▸ Work request
Reproduce exactly the lines below from the one containing "Open the Optionen toolbar icon" through the one containing "Given: Click the color", including both, and nothing else.

++++++++

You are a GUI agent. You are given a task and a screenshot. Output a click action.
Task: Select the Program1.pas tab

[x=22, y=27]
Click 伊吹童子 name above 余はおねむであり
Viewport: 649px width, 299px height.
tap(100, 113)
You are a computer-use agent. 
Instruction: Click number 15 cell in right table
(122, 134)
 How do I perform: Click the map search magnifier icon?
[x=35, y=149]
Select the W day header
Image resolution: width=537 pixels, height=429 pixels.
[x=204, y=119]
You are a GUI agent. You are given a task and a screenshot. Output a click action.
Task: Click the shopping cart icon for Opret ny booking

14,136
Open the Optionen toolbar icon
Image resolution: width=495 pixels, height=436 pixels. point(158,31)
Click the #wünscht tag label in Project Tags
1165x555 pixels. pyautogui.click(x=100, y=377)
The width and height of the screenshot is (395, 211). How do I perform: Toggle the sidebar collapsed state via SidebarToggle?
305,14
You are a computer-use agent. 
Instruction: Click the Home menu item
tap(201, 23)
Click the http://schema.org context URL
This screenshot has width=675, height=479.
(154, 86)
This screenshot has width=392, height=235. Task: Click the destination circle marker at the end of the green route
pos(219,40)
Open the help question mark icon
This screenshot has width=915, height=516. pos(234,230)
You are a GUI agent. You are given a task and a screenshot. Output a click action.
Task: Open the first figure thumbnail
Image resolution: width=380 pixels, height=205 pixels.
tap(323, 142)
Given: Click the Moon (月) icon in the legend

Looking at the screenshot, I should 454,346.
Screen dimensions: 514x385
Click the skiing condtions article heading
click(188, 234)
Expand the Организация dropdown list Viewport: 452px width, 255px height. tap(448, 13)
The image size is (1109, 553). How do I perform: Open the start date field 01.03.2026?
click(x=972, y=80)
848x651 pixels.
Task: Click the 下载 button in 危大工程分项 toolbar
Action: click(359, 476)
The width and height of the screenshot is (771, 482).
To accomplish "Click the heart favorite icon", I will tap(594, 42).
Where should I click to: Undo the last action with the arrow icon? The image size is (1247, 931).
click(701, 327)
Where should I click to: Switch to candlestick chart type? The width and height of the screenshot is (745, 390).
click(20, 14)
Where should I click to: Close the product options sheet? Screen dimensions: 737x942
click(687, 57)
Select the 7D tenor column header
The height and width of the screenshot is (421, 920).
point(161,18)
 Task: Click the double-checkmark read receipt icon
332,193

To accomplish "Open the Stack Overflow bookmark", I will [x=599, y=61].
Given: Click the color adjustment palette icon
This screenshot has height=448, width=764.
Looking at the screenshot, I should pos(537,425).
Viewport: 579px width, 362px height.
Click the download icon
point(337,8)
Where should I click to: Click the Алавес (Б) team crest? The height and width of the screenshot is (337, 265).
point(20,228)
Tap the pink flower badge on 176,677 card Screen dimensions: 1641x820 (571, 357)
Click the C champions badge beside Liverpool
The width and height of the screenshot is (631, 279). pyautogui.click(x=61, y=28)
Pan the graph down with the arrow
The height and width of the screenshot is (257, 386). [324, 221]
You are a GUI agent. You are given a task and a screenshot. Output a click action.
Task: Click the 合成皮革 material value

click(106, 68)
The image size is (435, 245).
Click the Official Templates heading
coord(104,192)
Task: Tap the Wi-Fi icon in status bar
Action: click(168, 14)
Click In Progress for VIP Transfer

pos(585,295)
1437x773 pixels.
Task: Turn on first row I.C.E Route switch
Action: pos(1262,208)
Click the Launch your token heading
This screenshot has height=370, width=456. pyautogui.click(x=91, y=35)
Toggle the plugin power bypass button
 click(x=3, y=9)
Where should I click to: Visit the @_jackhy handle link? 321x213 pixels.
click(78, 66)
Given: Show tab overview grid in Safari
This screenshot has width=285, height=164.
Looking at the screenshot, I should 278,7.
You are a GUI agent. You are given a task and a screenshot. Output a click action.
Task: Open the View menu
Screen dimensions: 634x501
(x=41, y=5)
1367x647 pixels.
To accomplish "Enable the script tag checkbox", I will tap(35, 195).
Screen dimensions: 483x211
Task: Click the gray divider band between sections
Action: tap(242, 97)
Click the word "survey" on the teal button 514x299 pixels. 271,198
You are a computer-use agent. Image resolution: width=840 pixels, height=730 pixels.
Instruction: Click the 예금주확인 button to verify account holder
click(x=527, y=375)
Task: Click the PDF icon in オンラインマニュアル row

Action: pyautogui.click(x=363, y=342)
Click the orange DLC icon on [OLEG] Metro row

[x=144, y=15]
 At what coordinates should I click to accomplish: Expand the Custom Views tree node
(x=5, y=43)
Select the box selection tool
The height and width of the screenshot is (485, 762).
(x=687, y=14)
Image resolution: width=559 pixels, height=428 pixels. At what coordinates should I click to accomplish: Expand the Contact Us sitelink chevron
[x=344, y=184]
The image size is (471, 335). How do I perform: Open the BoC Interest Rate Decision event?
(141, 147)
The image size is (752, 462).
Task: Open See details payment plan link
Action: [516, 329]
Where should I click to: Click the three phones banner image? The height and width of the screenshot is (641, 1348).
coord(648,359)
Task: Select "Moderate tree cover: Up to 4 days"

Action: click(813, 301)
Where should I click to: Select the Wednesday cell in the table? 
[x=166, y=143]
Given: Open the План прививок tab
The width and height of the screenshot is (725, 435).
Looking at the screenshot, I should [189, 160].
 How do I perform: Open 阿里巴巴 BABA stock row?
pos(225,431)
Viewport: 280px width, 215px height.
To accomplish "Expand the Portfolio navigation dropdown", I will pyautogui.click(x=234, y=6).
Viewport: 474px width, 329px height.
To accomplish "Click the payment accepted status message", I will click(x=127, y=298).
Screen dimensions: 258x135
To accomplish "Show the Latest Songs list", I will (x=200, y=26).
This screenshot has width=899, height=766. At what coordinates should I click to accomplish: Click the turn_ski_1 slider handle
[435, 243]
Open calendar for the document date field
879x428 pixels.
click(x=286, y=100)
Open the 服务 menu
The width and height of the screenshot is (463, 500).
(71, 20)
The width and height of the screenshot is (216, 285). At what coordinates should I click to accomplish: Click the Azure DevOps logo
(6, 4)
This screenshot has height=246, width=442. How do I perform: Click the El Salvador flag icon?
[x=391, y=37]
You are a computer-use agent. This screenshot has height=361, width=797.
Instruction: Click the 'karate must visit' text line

++++++++

▸ The completed task
Open the Optionen toolbar icon
Image resolution: width=495 pixels, height=436 pixels. point(158,31)
Click the #wünscht tag label in Project Tags
1165x555 pixels. pyautogui.click(x=100, y=377)
The width and height of the screenshot is (395, 211). How do I perform: Toggle the sidebar collapsed state via SidebarToggle?
305,14
You are a computer-use agent. 
Instruction: Click the Home menu item
tap(201, 23)
Click the http://schema.org context URL
This screenshot has width=675, height=479.
(154, 86)
This screenshot has width=392, height=235. Task: Click the destination circle marker at the end of the green route
pos(219,40)
Open the help question mark icon
This screenshot has width=915, height=516. pos(234,230)
You are a GUI agent. You are given a task and a screenshot. Output a click action.
Task: Open the first figure thumbnail
Image resolution: width=380 pixels, height=205 pixels.
tap(323, 142)
Given: Click the Moon (月) icon in the legend

Looking at the screenshot, I should 454,346.
Screen dimensions: 514x385
Click the skiing condtions article heading
click(188, 234)
Expand the Организация dropdown list Viewport: 452px width, 255px height. tap(448, 13)
The image size is (1109, 553). How do I perform: Open the start date field 01.03.2026?
click(x=972, y=80)
848x651 pixels.
Task: Click the 下载 button in 危大工程分项 toolbar
Action: click(359, 476)
The width and height of the screenshot is (771, 482).
To accomplish "Click the heart favorite icon", I will tap(594, 42).
Where should I click to: Undo the last action with the arrow icon? The image size is (1247, 931).
click(701, 327)
Where should I click to: Switch to candlestick chart type? The width and height of the screenshot is (745, 390).
click(20, 14)
Where should I click to: Close the product options sheet? Screen dimensions: 737x942
click(687, 57)
Select the 7D tenor column header
The height and width of the screenshot is (421, 920).
point(161,18)
 Task: Click the double-checkmark read receipt icon
332,193

To accomplish "Open the Stack Overflow bookmark", I will [x=599, y=61].
Given: Click the color adjustment palette icon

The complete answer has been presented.